Trois ans après la sortie du long métrage Les Adoptés, son premier en qualité de réalisatrice, Mélanie Laurent revient derrière la caméra pour Respire. Librement adapté du roman éponyme d’Anne-Sophie Brasme, paru en 2001, son deuxième film plonge le spectateur dans un psychodrame à la tension soutenue.

Charlie, une jeune fille de 17 ans. L’âge des potes, des émois, des convictions, des passions. Sarah, c’est la nouvelle. Belle, culottée, un parcours, un tempérament. La star immédiate, en somme. Sarah choisit Charlie.

Ovationné durant près de trente minutes à Cannes en juin dernier, où le film était présenté à la Semaine Internationale de la Critique du Festival, Respire confirme dans un premier temps l’évolution de deux actrices prometteuses du cinéma hexagonal. Pour incarner les deux adolescentes au coeur de cette relation ambivalente, Mélanie Laurent a misé sur des comédiennes à la popularité limitée, séduisantes jusqu’à présent dans des seconds rôles. Joséphine Japy (Le Moine, Cloclo) et Lou de Laâge (Jappeloup, Des gens qui s’embrassent) se voyaient ici offrir deux rôles de caractère, et la possibilité de confirmer les attentes placées en elles. C’est chose faite, avec deux prestations aussi complètes que complexes. Le fruit d’un travail de longue haleine avec la réalisatrice, en amont et durant le tournage, dont l’aboutissement est la puissance émotionnelle de nombreuses scènes.

Figure singulière du cinéma depuis sa création (plus largement les années 1950 et la prise de conscience de son potentiel commercial), l’adolescent s’est vu consacrer un genre cinématographique dont il existe autant de déclinaison que de richesse dans sa diversité. Traiter l’adolescence, cela va de l’évocation d’un environnement social à l’exploration de l’intimité, l’expression d’un corps et d’un esprit en mutation. Plusieurs chefs-d’œuvre et maitres du genre au fil des décennies.
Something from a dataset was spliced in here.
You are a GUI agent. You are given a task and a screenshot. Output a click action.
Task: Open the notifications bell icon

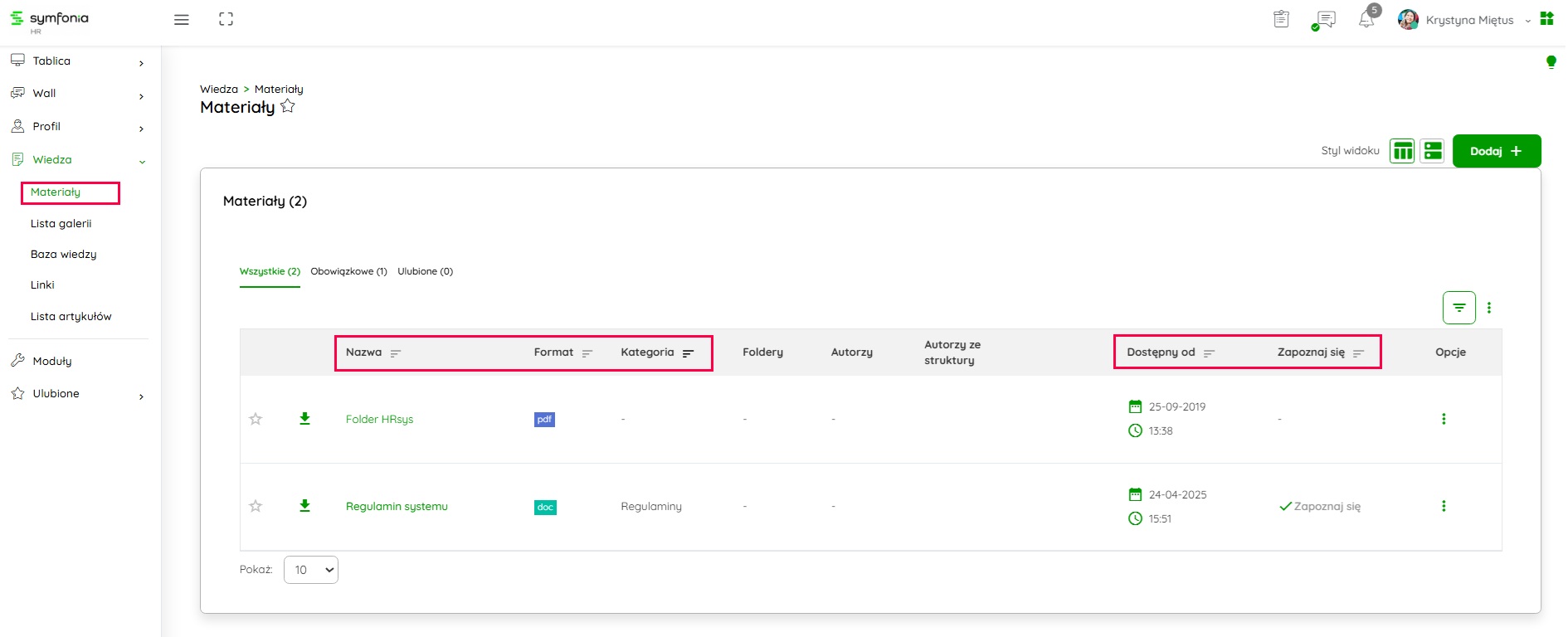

On pense à l’adolescence rebelle de James Dean dans La fureur de vivre de Nicholas Ray, la turbulence et la liberté d’Antoine Doinel dans Les quatre cents coups de Truffaut, la folie suicidaire d’Elephant de Gus Van Sant, ou encore l’adolescence en filigrane de l’oeuvre de Larry Clark.

Pour évoquer ce passage complexe de l’existence, Mélanie Laurent s’aligne sur les caractéristiques du genre. On retrouve les trois lieux récurrents : l’école, tout d’abord, qui représente inévitablement un poids dont le personnage principal souhaite se libérer. La maison, synonyme simultanément d'échappatoire et de lieu oppressant. Et enfin l’ailleurs, où tout peut arriver, souvent générateur de découvertes et d’expression exacerbée des sentiments. Dans Respire, les différentes structures parentales ne semblent jamais incarner un modèle à perpétuer pour la jeunesse en construction. Les rapports adultes apparaissent d’emblée sous une forme conflictuelle. En contre poids à cette norme, Mélanie Laurent insiste sur la relation fusionnelle entre Charlie et Sarah. Un enchantement jeté des les premiers regards désireux entre les deux actrices, qui permet à la réalisatrice d’installer brillamment une relation destructrice, jamais stable, et fatalement vouée à virer au drame. La cruauté de l’adolescence et la fragilité de ses comportements impulsifs se retrouvent au sein de cette atmosphère parfois irrespirable. Malgré quelques artifices téléphonés, le tout sonne comme une machine d’émotions contradictoires dont l’implosion semble programmée, où atteindre le point de non retour peut livrer son lot de tragédie.